« Ces heures à faire le cadavre au milieu des cadavres, si longtemps que la puanteur est restée dans ma gorge, corrompt encore quinze ans après l’air le plus pur et le goût de toutes choses, ces heures lentes, lentes, tellement lentes à rester aussi immobile qu’une souche malgré le grouillement de mille bêtes et la position impossible, les jambes trop pliées et la tête à angle droit posée sur un membre étranger, déjà froid dans la chaleur de four, ces heures à tenir jusqu’au coeur de la nuit et enfin leurs pas, leurs voix de rapaces repus qui s’éloignent, la clameur triomphante des moteurs de leurs engins réveillés ensemble, troupeau de malheur éructant une ultime menace et tournant une dernière fois autour du charnier avant d’aller tuer plus loin, tout ce temps et cette peur plus grande alors que le chagrin pour me risquer hors de l’amas des corps et retrouver parmi eux celui de ta mère, ton silence affolant sous son ventre mort et à l’instant où je te sors, où ta peau retrouve la sensation du vide, ton hurlement, l’amer miracle de notre survie et le chemin si long jusqu’à ce pays où tu peux t’endormir chaque soir sans rien redouter, toi tu en fais ça ?
Tu ne sais rien.
Ou seulement dans le secret de ton corps minuscule d’il y a quinze années, collé au mien quand ensuite je cours et marche et parfois rampe l’oeil rivé à l’horizon. La naissance du jour nous renverra à l’attente, forcera au repos.

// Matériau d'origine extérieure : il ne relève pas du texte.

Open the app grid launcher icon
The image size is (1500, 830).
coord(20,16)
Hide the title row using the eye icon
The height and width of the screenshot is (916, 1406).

Je vais donc jusqu’à l’épuisement, ne sens pas les plaies à mes pieds nus et partout où des branches, des ronces, des cailloux ont mordu ma chair. J’ai deux coeurs au travail. Quand le mien faiblit, le tien, petit battement d’oisillon dans mon dos, le ranime – j’ai noué un pagne comme le faisait ta mère et t’ai accrochée à moi peau à peau. Contre ton buste je suis ton monde doux et tu ne cries plus. Mon coeur d’homme obéit à ton coeur d’enfant.

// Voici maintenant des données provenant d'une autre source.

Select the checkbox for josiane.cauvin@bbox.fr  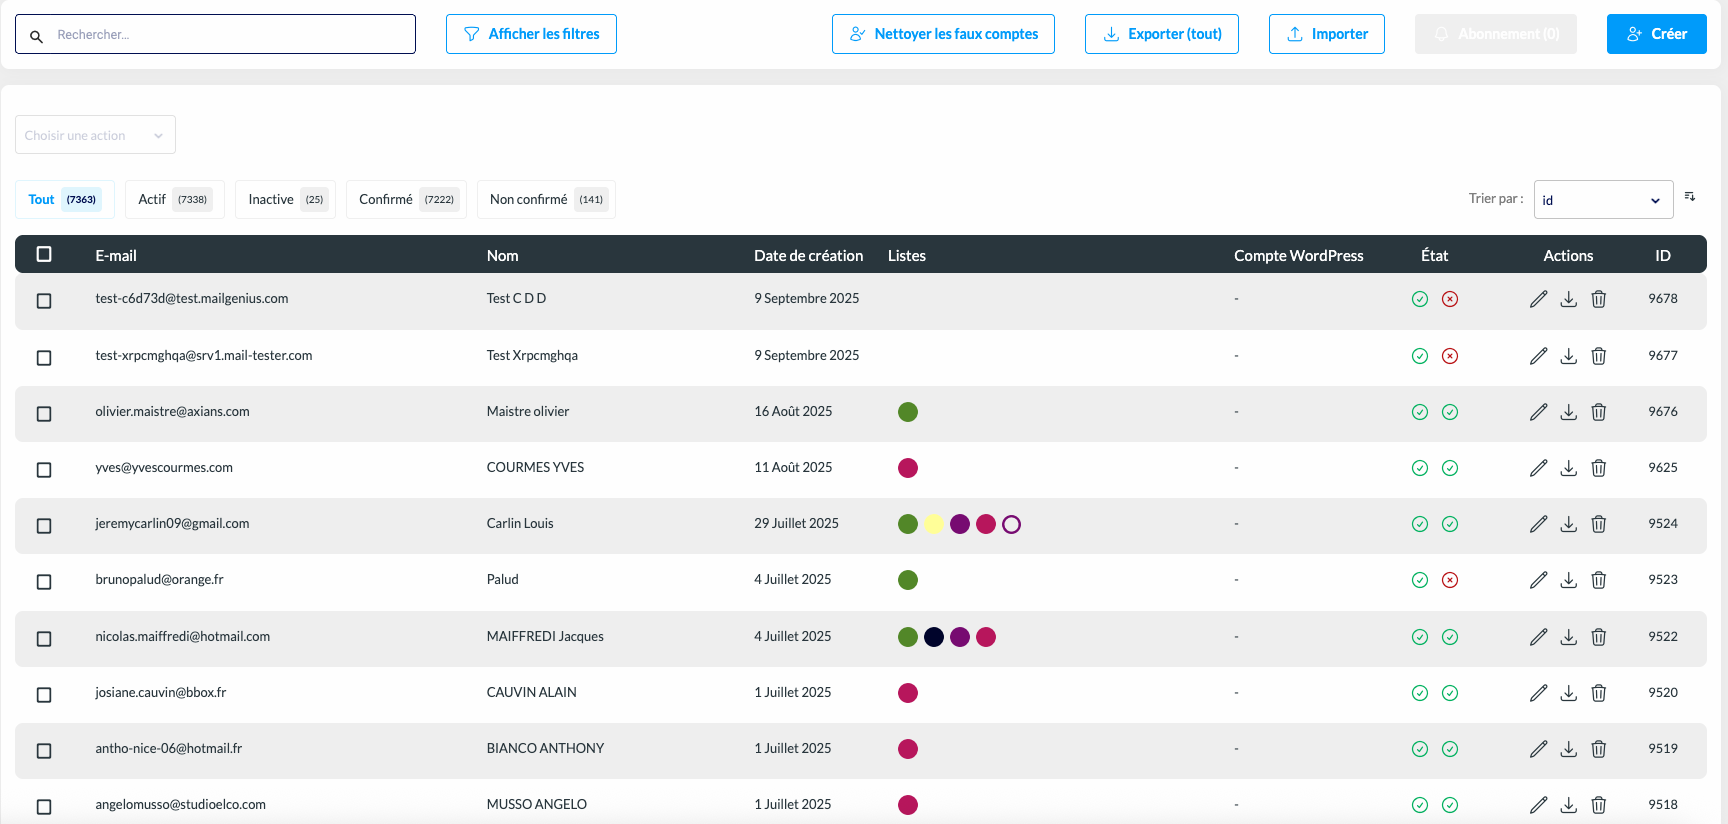[44, 695]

C’est ainsi que nous t’appelions encore à l’arrivée des tueurs, “l’enfant”. Nous attendions qu’un nom te choisisse. Il faudrait, croyions-nous, quelques nuits de rêves et la visite de nos fantômes. C’est notre cauchemar qui finalement te baptisera. Tu es fille mais tu t’appelleras Adama. Tu ne sais pas cela non plus, qu’en ce jour de morts et de destruction, toi tu es née une deuxième fois de la terre rouge qui t’a dérobée aux bourreaux.
Dans la cellule où tu dors – mais sûrement tu ne dors pas – il n’y a pas de terre où cacher ton remords. Oh dis-moi que tu éprouves du remords ! Dis-moi que je n’ai pas couvé une enfant sans conscience ou seulement un être mauvais. (elle m’a trop chauffée la Cindy, là. Enfin pas moi moi mais ZorA, c’est pareil tu cherches Zo ou NabilA tu me trouves moi, AdamA, tu nous trouves nous les PrincessA, on dit comme ça parce que nos noms y finissent tous par a et on l’écrit avec un grand A comme Amour et Argent et Attention à ta gueule si tu fais trop le bonhomme avec nous.)
Mauvais, je ne suis toujours pas capable de dire si ton frère l’était – oui tu as eu un frère mais pourquoi t’aurais-je parlé de lui ? – ou s’il a juste voulu être du côté de la force, des hordes fières.
Car sans doute les voyait-il ainsi, avec ses jeunes yeux fatigués du mépris, fatigués de la crainte oubliée des heures parce que dans le travail, la répétition des gestes, les ébats c’est ainsi, elle s’oublie, et courant soudain parmi nous, une onde qui envoyait chacun se terrer.
Longtemps ils n’ont fait que fondre sur le village à toute allure, à eux seuls aussi bruyants qu’une multitude de bêtes saccageuses. Ils stoppaient net là où les anciens se tenaient, avant même que la poussière retombe exigeaient armes braquées le fruit des récoltes, enlevaient en riant une jeune fille ou deux.
Ton frère, terrorisé comme nous tous, a dû envier leur puissance. Le jour où il a disparu, dans sa douzième année, j’ai su que, comme d’autres avant lui, il les avait rejoints.
Ta mère ne voulait pas l’imaginer. Le voir se croire guerrier au milieu d’eux alors qu’il n’était que leur jouet, de la chair tendre et vibrante, facile à tailler pour la férocité, ça a tué mon Ezokia avant même les coups, les tirs à l’aveugle, toute cette fureur dont tu ne peux pas te souvenir et pourquoi t’en aurais-je parlé ? Mais peut-être est-ce la rage de ton frère qui est revenue par ta main. Aux premières lueurs du premier matin, je trouve une anfractuosité dans la roche et […] »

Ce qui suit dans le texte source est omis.